## Tâches à réaliser
• 1. Recopiez sans rien modifier la partie du passage source qui commence par les mots contenant « [33]        Il ne » et se termine par « est également importante. ».
• 2. Relevez toutes les dates complètes (jour, mois et année) que mentionne le passage source.

## Passage source
=====
La fréquence des infractions et l’espace temporel qui les contient.

[33]        Il ne s’agit pas d’un seul moment d’égarement chez l’accusé. Les échanges qui font l’objet des condamnations commencent en 2006 pour se terminer au moment de la dénonciation en 2011. Il y a de plus, 9 rencontres sexuelles avant ses 16 ans, soit entre le 21 novembre 2008 (14 ans) et le 28 juin 2010 (15 ans). Le chef d’agression sexuelle armée alors que l’accusé se sert d’objets lors des relations, se situe entre le 8 février 2009 et le 4 juillet 2010, soit 17 mois. Il y a  recoupement avec les chefs de contacts et incitations à contacts sexuels.

[34]        Sous ce deuxième facteur, la responsabilité pénale de l’accusé est également importante.

L’abus de confiance et l’abus d’autorité caractérisant les relations du délinquant avec la victime.
=====
## Enregistrements présentés
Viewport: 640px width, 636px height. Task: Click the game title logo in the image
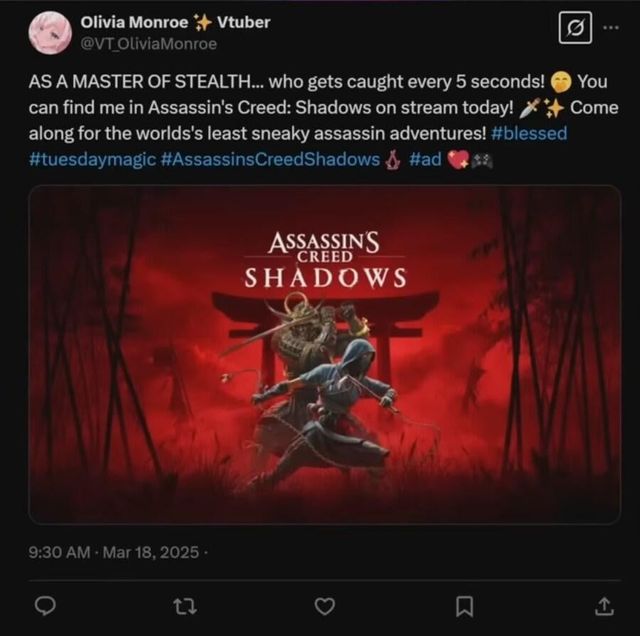tap(325, 260)
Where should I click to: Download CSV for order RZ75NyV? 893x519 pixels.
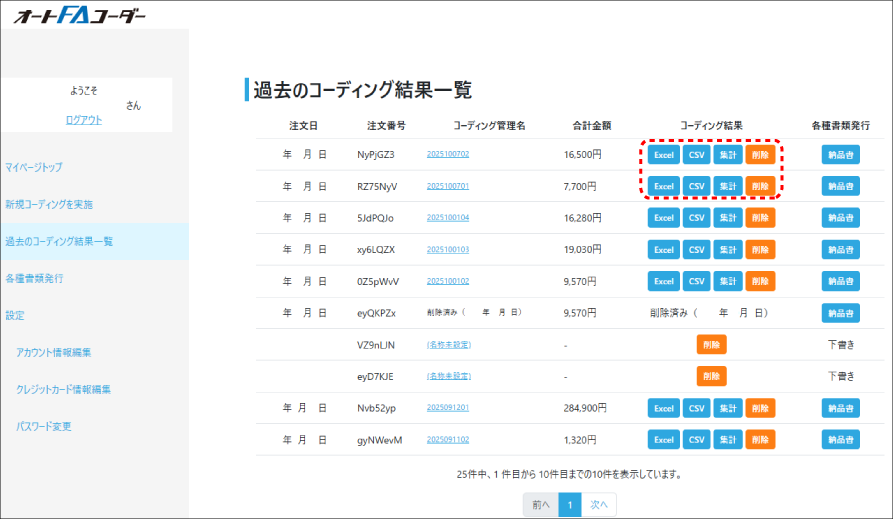pos(696,186)
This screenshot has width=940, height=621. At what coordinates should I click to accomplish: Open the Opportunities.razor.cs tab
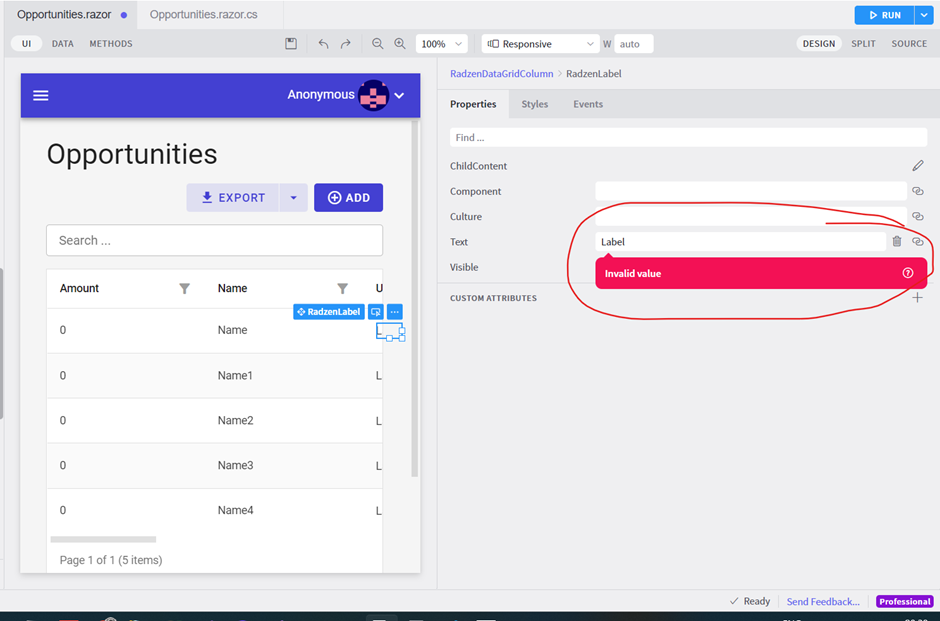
=====
## Réponses par tâche
• 1.
[33]        Il ne s’agit pas d’un seul moment d’égarement chez l’accusé. Les échanges qui font l’objet des condamnations commencent en 2006 pour se terminer au moment de la dénonciation en 2011. Il y a de plus, 9 rencontres sexuelles avant ses 16 ans, soit entre le 21 novembre 2008 (14 ans) et le 28 juin 2010 (15 ans). Le chef d’agression sexuelle armée alors que l’accusé se sert d’objets lors des relations, se situe entre le 8 février 2009 et le 4 juillet 2010, soit 17 mois. Il y a  recoupement avec les chefs de contacts et incitations à contacts sexuels.

[34]        Sous ce deuxième facteur, la responsabilité pénale de l’accusé est également importante.

• 2.
- 21 novembre 2008
- 28 juin 2010
- 8 février 2009
- 4 juillet 2010